[5] Allow batch mode in the Pages API #40

hyanwong · 2015-11-04T16:17:19Z

For querying a large number of pages or data objects, it is slow and costly to make multiple API calls. It would be good if the pages and data_objects APIs could take an array of page IDs or data_object IDs and return a list of results.

To help with this, it would be sensible to be able to minimise the amount of data returned from a pages or data_object API query. At the moment, both types of query always return an (often large) "taxonConcepts" array. It would be sensible to have a parameter to set to true/false which can be used to turn this off, to save bandwidth / EoL effort.

iimog · 2015-11-10T10:08:11Z

This feature would help me a lot as I need a mapping of a huge list of NCBI taxids to EOL page ids.
Using the API with one ID at a time is not feasible for over 700,000 IDs.

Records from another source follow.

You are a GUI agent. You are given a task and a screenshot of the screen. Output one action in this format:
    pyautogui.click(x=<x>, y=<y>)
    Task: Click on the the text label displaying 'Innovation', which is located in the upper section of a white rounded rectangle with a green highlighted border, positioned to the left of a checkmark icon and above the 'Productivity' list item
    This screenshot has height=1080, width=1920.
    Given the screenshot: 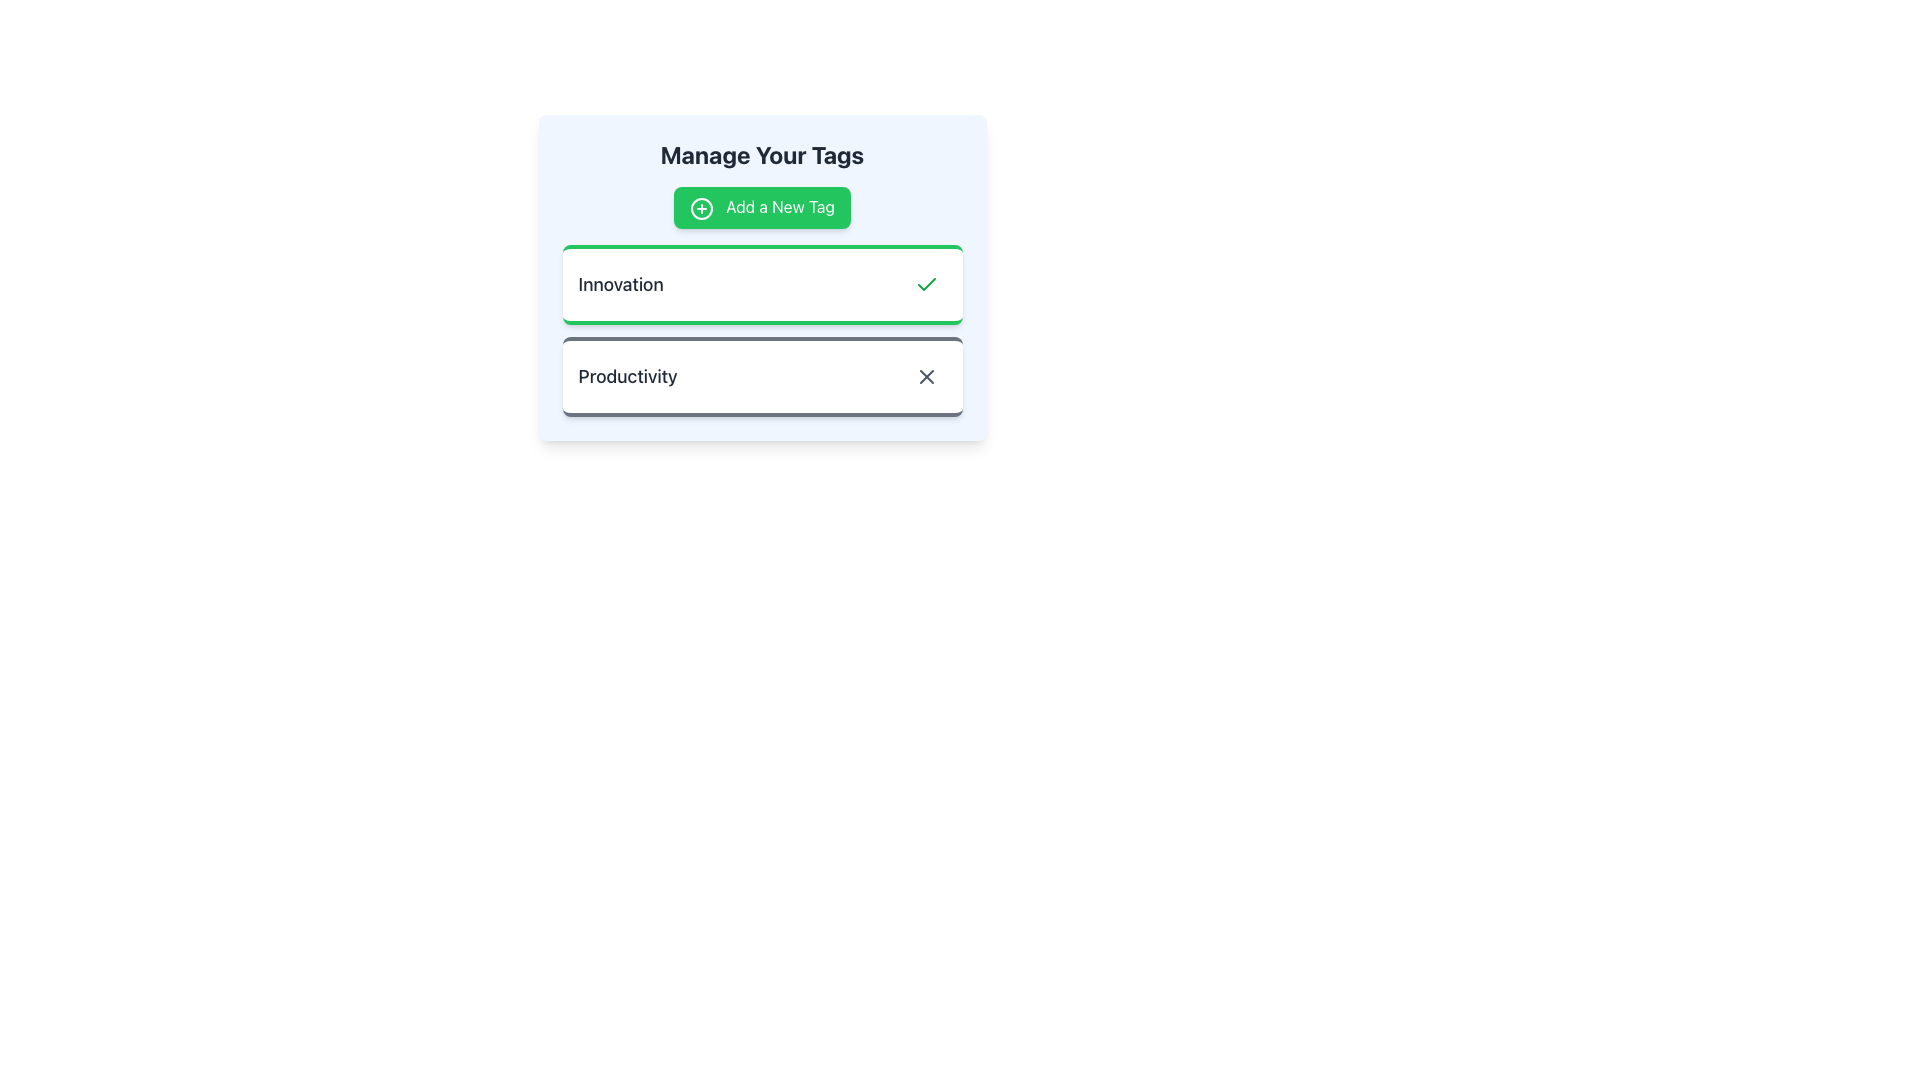 What is the action you would take?
    pyautogui.click(x=620, y=284)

hyanwong · 2015-11-10T14:27:36Z

Yes, sorry, I forget to add that the API for 'Search By Provider' should be batch-ified too, if possible. That would help both my use case and that of https://github.com/iimog

JRice · 2015-11-10T14:31:42Z

Let's make separate tickets for each, so we can manage the tasks. I'm going to modify this one to be the pages API only, as an initial test case.

hyanwong · 2015-11-10T14:34:17Z

Thanks. Easiest batch-ification might be for 'Search by provider', as it only returns a very simple integer value (well, actually 2 values, but one is redundant, and can probably be scrapped)

AmrMMorad · 2015-12-02T07:54:03Z

For pages API, I think we need to discuss 2 points:
1- If one of the pages' ids is wrong, Do you want an error (ie error message and no response is returned) or return the correct ones and "ignore" the wrong one?
2- What are the values that can be omitted from the returned values (ie less important ones) to reduce the overhead?
Thanks!

hyanwong · 2015-12-02T09:48:37Z

For point 1) I imagine we would return a JSON array, each element of which corresponds to the IDs passed in, in which case an 'incorrect' ID would need to return a blank/null value in the appropriate slot in the array. Alternatively we could return an associative array with {ID1=>{data1}, ID2=>{data2}}, in which case we could simply ignore any wrong IDs.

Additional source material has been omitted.